## Task prompt
Below are some records. Write out the lines from the one containing "Task: Click the Insert image icon" to the last line, word for word, leaving out pictures.

## Data under study
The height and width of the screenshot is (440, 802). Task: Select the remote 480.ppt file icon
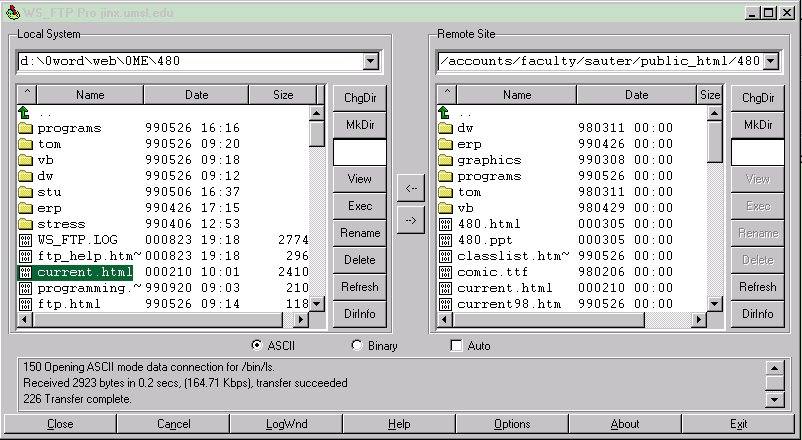[445, 240]
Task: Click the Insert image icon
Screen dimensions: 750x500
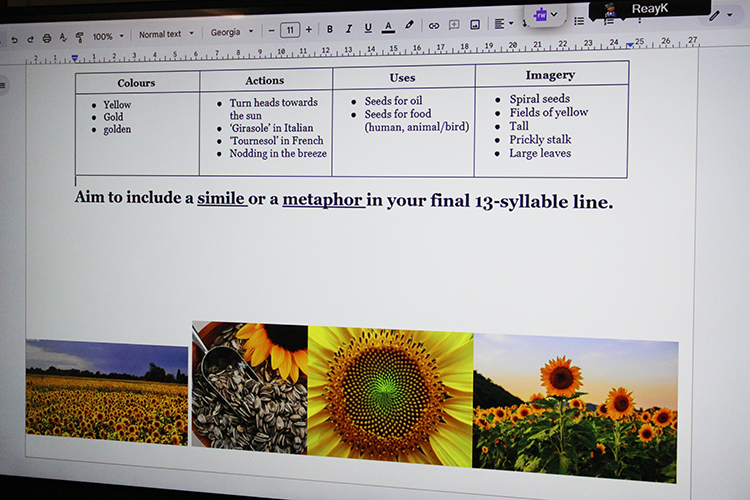Action: (x=474, y=24)
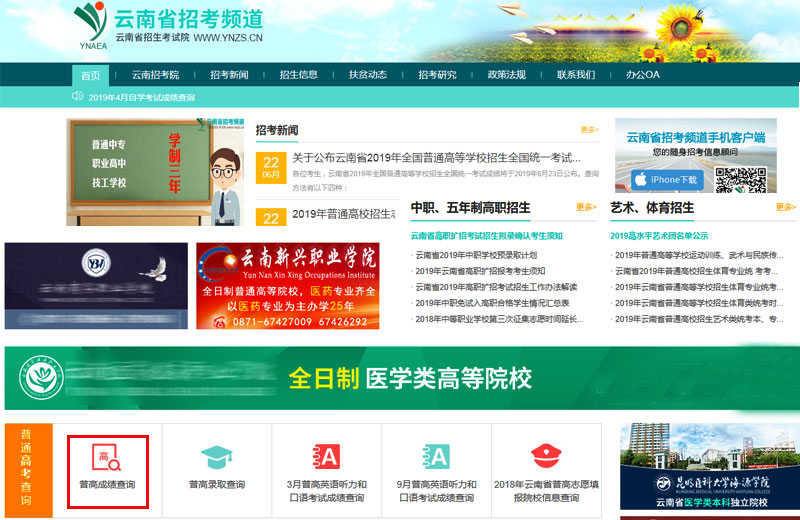
Task: Click the speaker announcement icon
Action: (78, 97)
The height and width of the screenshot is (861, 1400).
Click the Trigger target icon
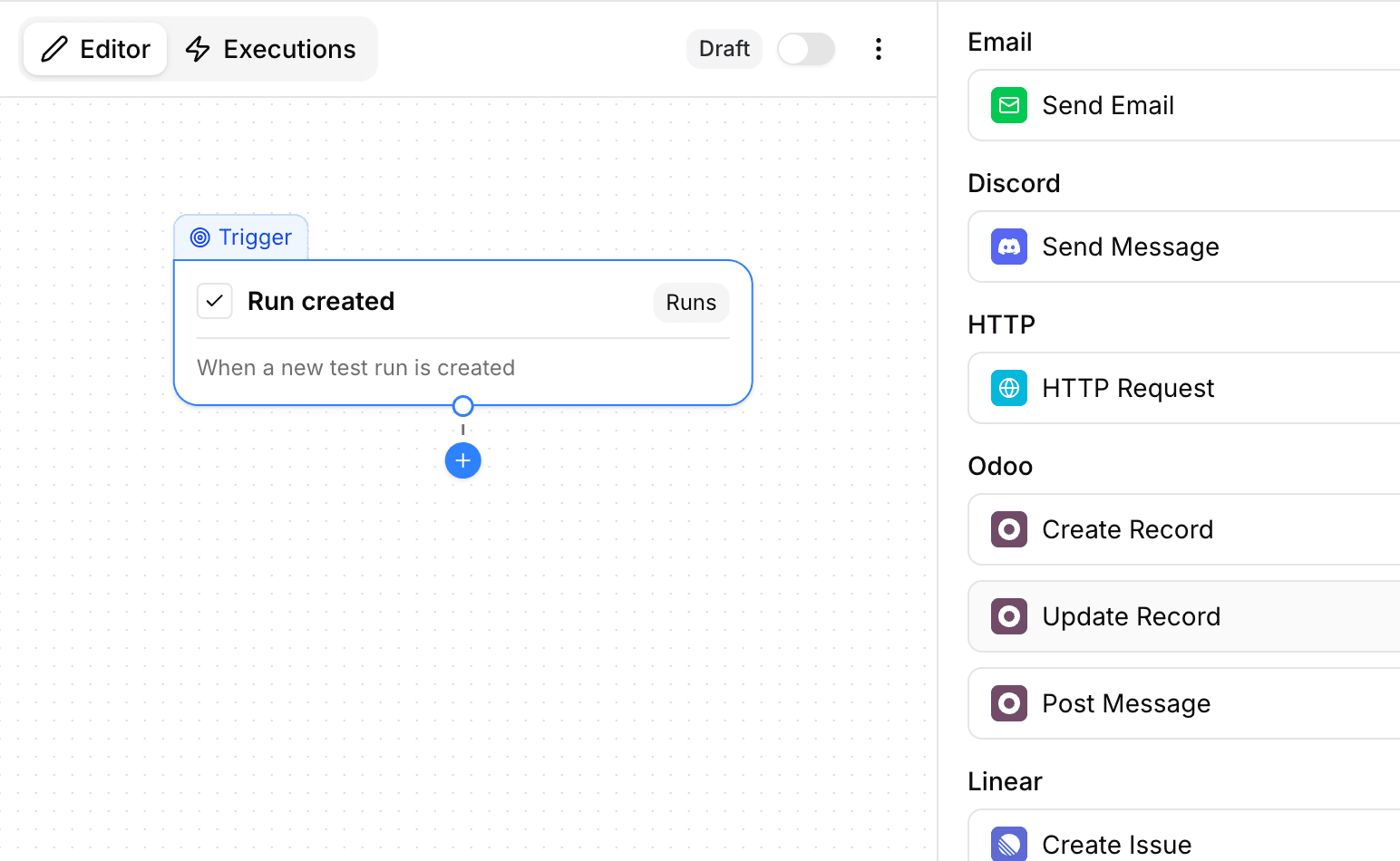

## Your solution
Task: Click the Insert image icon
Screen dimensions: 750x500
Action: (x=474, y=24)
Task: Click the speaker announcement icon
Action: (78, 97)
The height and width of the screenshot is (861, 1400).
Click the Trigger target icon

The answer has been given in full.